Rows from a screen grounding dataset
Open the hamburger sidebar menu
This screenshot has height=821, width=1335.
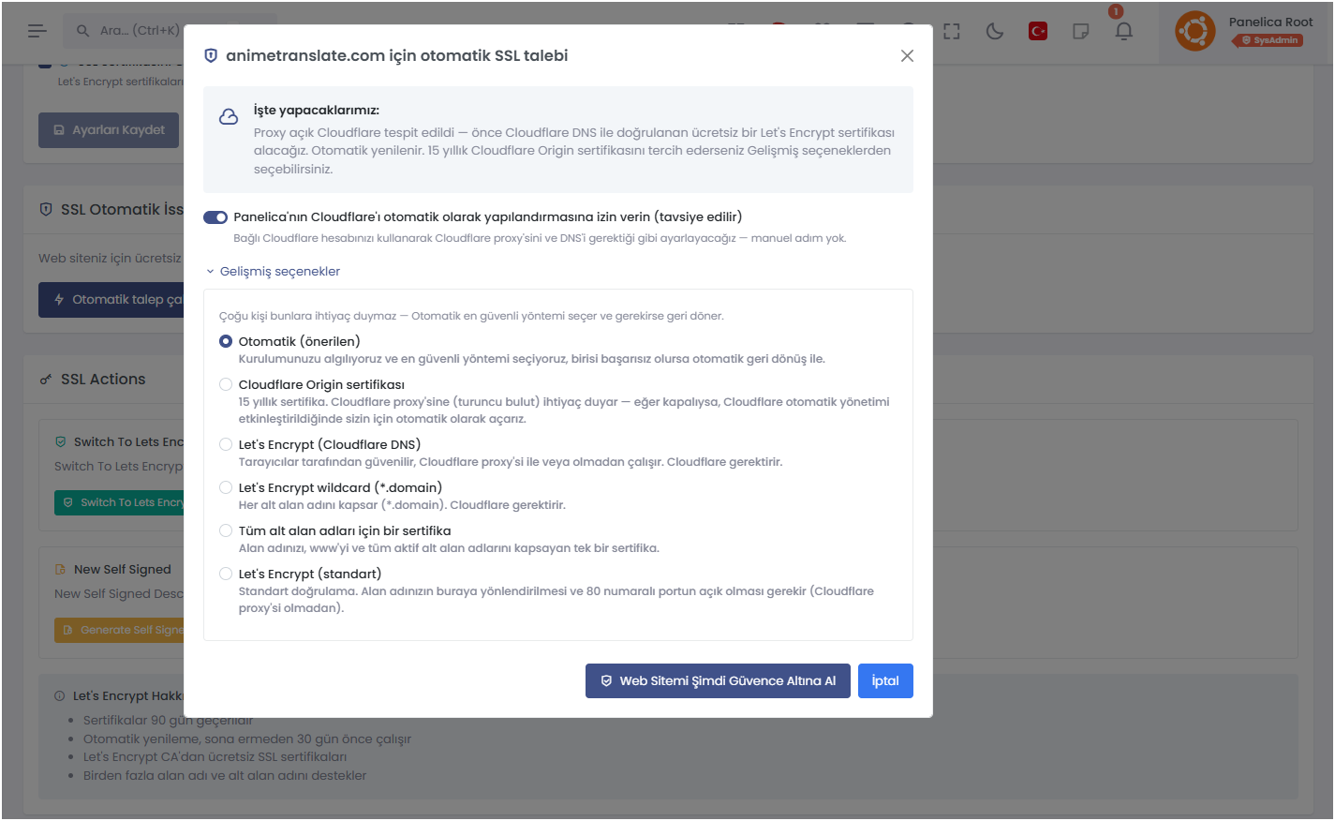[37, 31]
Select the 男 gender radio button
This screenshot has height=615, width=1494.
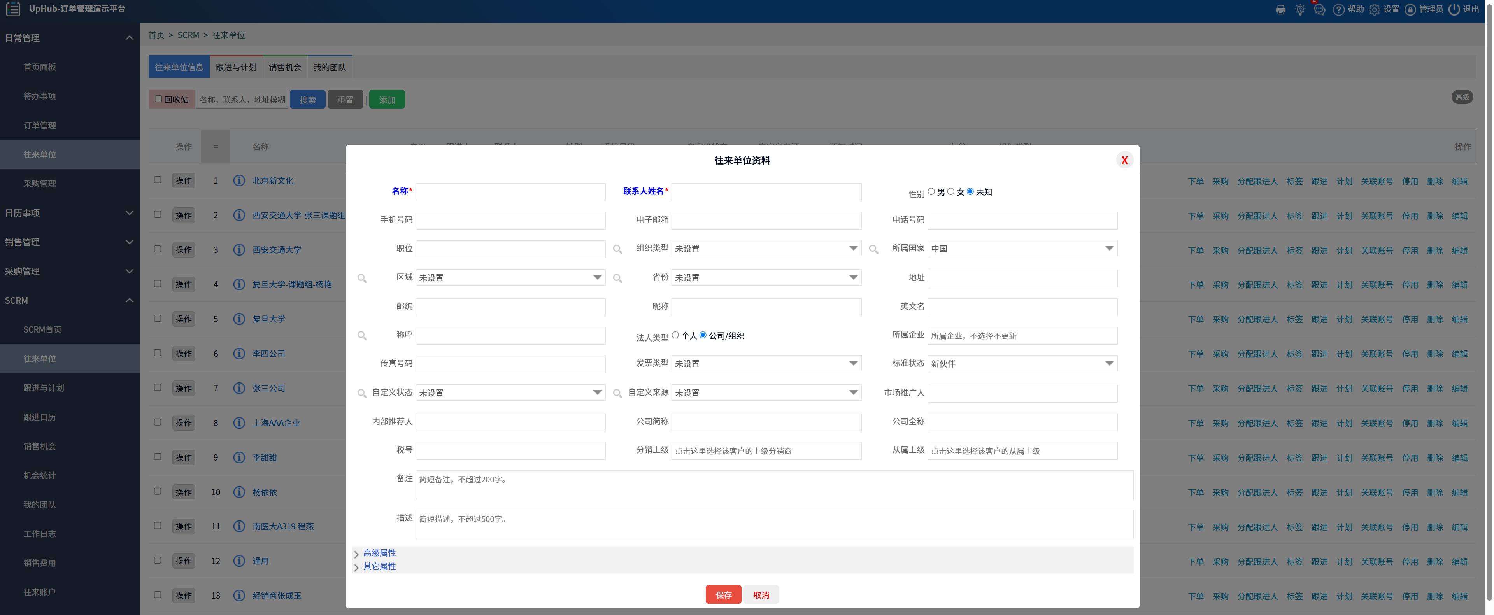931,191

### INSTRUCTIONS FOR THE TASK
Repeat every row above word for word, leaving out the pictures.

### SOLUTION TO THE EXERCISE
Open the hamburger sidebar menu
This screenshot has height=821, width=1335.
[37, 31]
Select the 男 gender radio button
This screenshot has height=615, width=1494.
931,191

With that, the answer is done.